This pattern sometimes grows gracefully to more complex cases. After such growth the resulting boolean orgy may need to grow further where the pattern does not fit, and then a dilemma arises.

We want to preserve code that has been proven by many rereadings and operation in the field.

A physicist may transform “a*(b+c)” into “a*b + a*c”, thinking only as a mathematician, not a physicist. He need not think about the physical meaning of “a*b” to make this transformation. I set out to consider such transformations of these boolean orgies in order to transform the code reliably.
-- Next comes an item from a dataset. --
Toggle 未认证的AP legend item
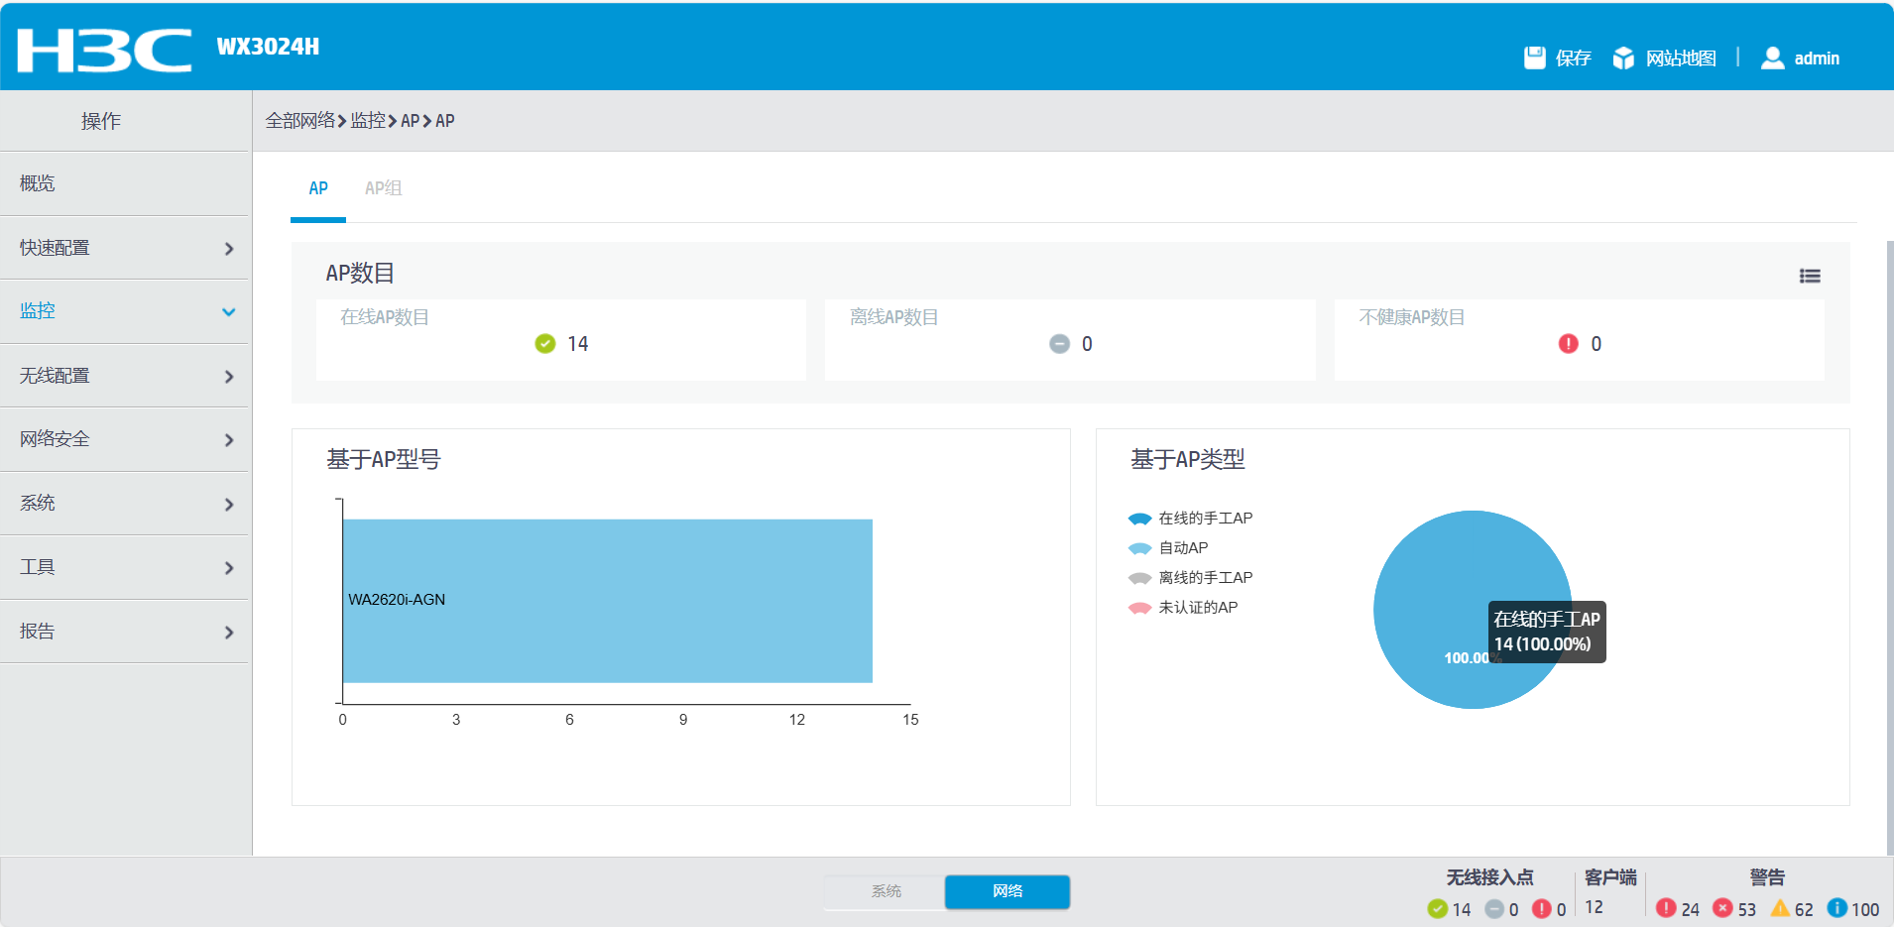The image size is (1894, 927). [1183, 607]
Here are some of the results.

Where we may write “x = P ? a : b;” or “if(P) x = a; else x = b;” in C, we would write “x := (P|a|b)” in Algol68. This avoids C’s dangling else problem that I find immensely confusing and I shall thus use this notation since the semantics are the same.

What becomes of “(P **or** (Q **and** R) | a | b)” if we need McCarthy semantics and the languages does not provide them?

First we must rewrite (P **or** Q | a | b) as (P | a |(Q | a | b)).
Note the repetition of code “a” that is introduced by this transformation.
In this sort of situation I agree with Dijkstra that **goto** is bad.
I also think that making a procedure of “a” can be as confusing, and C’s lack of nested procedure definitions make such transformations ugly, slow, immodular and error prone.
gcc’s nested procedures ameliorate this but still the required routines may have no natural meaning in the application domain.

The code that provoked this note is more like

(P **or** (Q **and** R) | a | b)
= (P | a | (Q |(R | a | b) | b));
the problem compounds, or at least accumulates.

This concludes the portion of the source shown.